That makes sense, intuition as generator, and logic as filter. That's how I think, even at math or modelling level...
Calculation being the laboratory of the intuition hypotheses...(could be viewed as intuition pruning, but I think not in my case, my intuition is generative, and often wrong, but less wrong with time i hope, as in too wide, and getting biased better upon experience, which could be view as pruning if looking at all legal candidates, yes, but intuition also looks at positions in some possible depths, skipping turns if necessary, etc....).

I will look at the link.

Note: i am interested in the psychology for the progressing newbie (which we are forever) ... I think a lot of psychology has been spent on the destination... but that is what some are talking about here....
It is natural that psychology would look at the contrast between naive subject and expert subject first.. professional musician, expest this or that... expert language practitioner (words can be counted and shared, makes for insights into thinking, and chunking that can't be enumerated).

but there is the connexionist view, more recent psychology points of view. Visual thinking that may not be of linguistic nature (although language is the bridge).

De groot, though having feet in both fields would have generated great insights. (and must have). probably what i think is known about chess psychology must have originated in his work.

From wikipedia link.

> De Groot concurred with Alfred Binet that visual memory and visual perception are important attributors and that problem-solving ability is of paramount importance. Memory is particularly important, according to de Groot (1965), in that there are no ‘new’ moves in chess, so those from personal experience (or from the experience of others) can be committed to memory.

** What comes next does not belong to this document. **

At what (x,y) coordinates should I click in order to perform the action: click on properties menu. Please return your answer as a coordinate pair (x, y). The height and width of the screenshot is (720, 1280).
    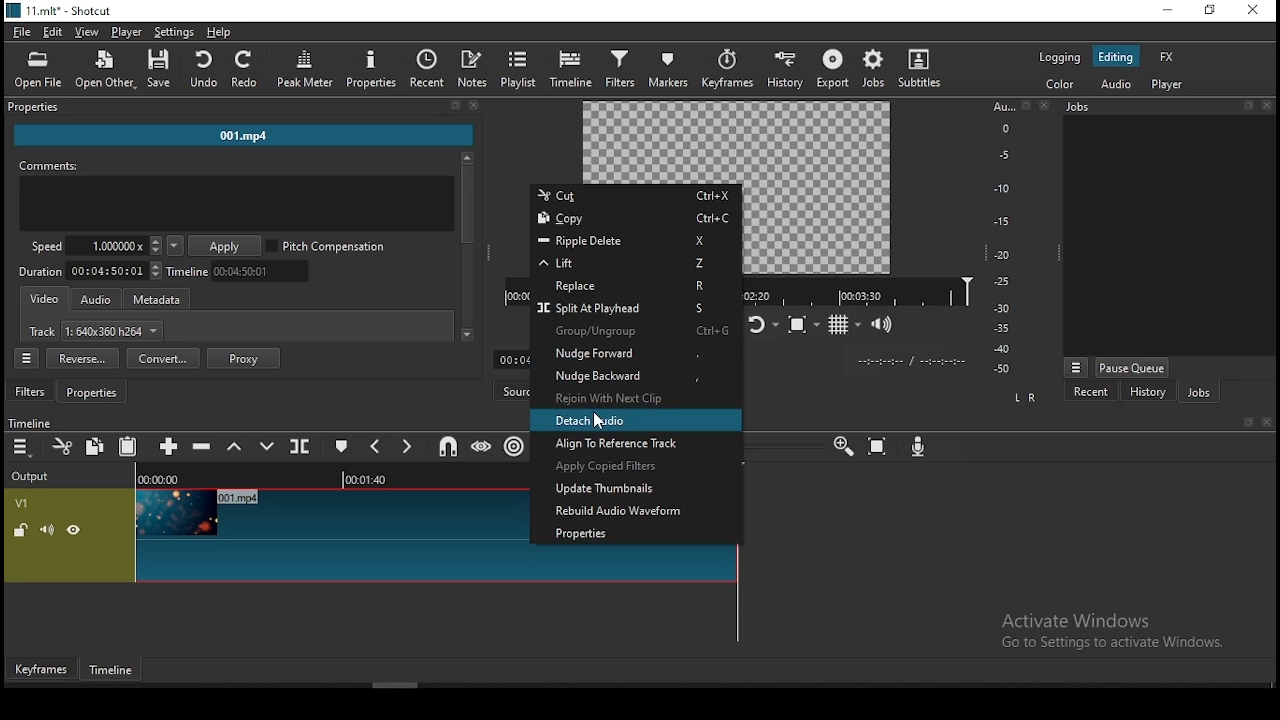
    Looking at the image, I should click on (26, 358).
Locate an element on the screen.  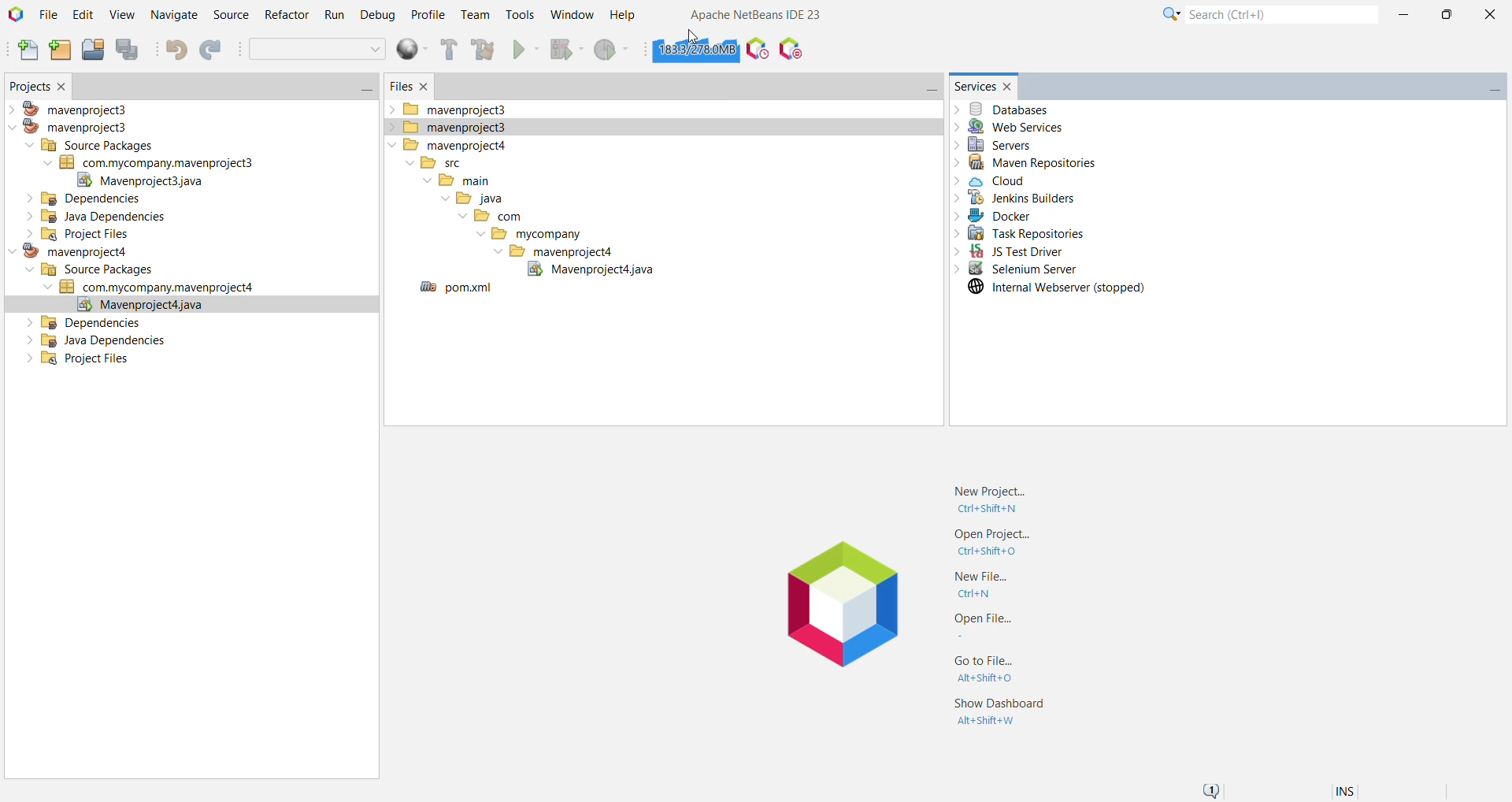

To the learner though, there are new moves. And to think of it, isn't chess about an infinite source of new positions, where a "move" is by definition new (the move is not the piece changing square, but the resulting successor position).
i meant if positions can be found different even for experts having been at the top for long enough ("infinite" source), then these constitute new moves... The question then is about pattern generalization: which pattern of many or whatever internally digested objects is likely to apply in planning/decision making from current new position. I don't think linguistics helpful enumeration properties, are the complete story. From the little semantic scholar strolling I did, not exhaustive, I was under the impression that the estimations of how many patterns (and I guess the notion of pattern itself) was transposed from known linguistic cognitive psychology then, based on how many words a native or expert practitioner of a given language could hold (and possibly judiciously use in the correct text context?). I may be wrong, and might need to dig further.

There might be finite human capacity for patterns, but how they relate to the new position experience (yes i am assuming some candor left in even the most expert chess players left) might be some that needs also some adjustment and hence part of the learning psychology we might be concerned with. But I won't insist about what expert do, I only need to suggest my point for not yet expert players.... Also, maybe that cited paragraph is tangential to what De Groot brought forward, or out of context, which i would not know.